Le «Grand Jeu» de l’Ukraine fait surface en Transcaucasie

M. K. Bhadrakumar (Photo mad)

par M. K. Bhadrakumar*, Inde

(9 août 2022) Si la métaphore du «Grand jeu» peut être appliquée à la crise ukrainienne, avec en son cœur l’expansion de l’«Organisation du traité de l’Atlantique Nord» (OTAN), elle a commencé à provoquer des réverbérations dans tout l’espace eurasien. Le «Grand jeu» tapi dans l’ombre dans les régions du Caucase et de l’Asie centrale ces dernières années s’accélère visiblement.

L’enjeu de ce «jeu» est avant tout le ciblage de la Russie et de la Chine par les Etats-Unis. Ce «jeu» en cours ne doit pas être sous-estimé, car son issue peut avoir un impact sur l’élaboration d’un nouveau modèle d’ordre mondial.

Le Grand Jeu

(Réd.) Le «Grand Jeu» est le nom donné au conflit historique entre la Grande-Bretagne et la Russie pour la suprématie en Asie centrale. Il a duré de 1813 (après le retrait de la Grande Armée de Napoléon de Russie) jusqu’au Traité de Saint-Pétersbourg en 1907. Au début du XXe siècle, Rudyard Kipling et Halford Mackinder ont utilisé ce terme dans leurs publications.
Depuis l’effondrement de l’Union soviétique, on parle d’un «nouveau Grand Jeu». Cette expression fait référence à la situation conflictuelle entre les Etats-Unis, qui tentent depuis trois décennies d’étendre leur influence en Eurasie par tous les moyens, et la Russie et la Chine, qui poursuivent leurs propres intérêts dans ces régions.

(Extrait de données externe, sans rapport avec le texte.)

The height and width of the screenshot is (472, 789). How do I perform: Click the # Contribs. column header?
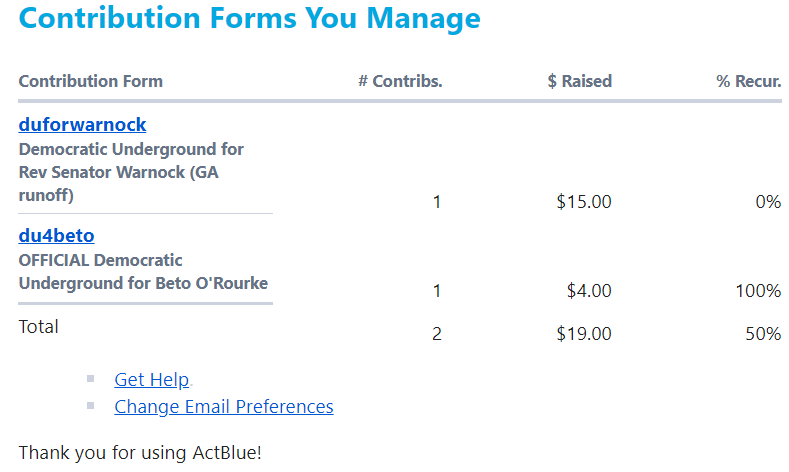(x=400, y=81)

Les présidents de Russie, du Turkménistan, d’Azerbaïdjan, d’Iran et du Kazakhstan
(dans le sens des aiguilles d’une montre à partir de la gauche) ont participé au
6e sommet de la Caspienne, Ashgabat, 29 juin 2022. (Photo en.kremlin.ru)

C’est à partir du Sommet de la Caspienne qui s’est tenu à Ashgabat [capitale du Turkménistan] le 29 juin que les modèles interconnectés du grand jeu dans le Caucase ont commencé à faire surface. Le fait que le sommet ait été programmé malgré le conflit qui fait rage en Ukraine – et que le président russe Vladimir Poutine ait pris le temps d’y assister – témoigne de la grande importance de l’événement.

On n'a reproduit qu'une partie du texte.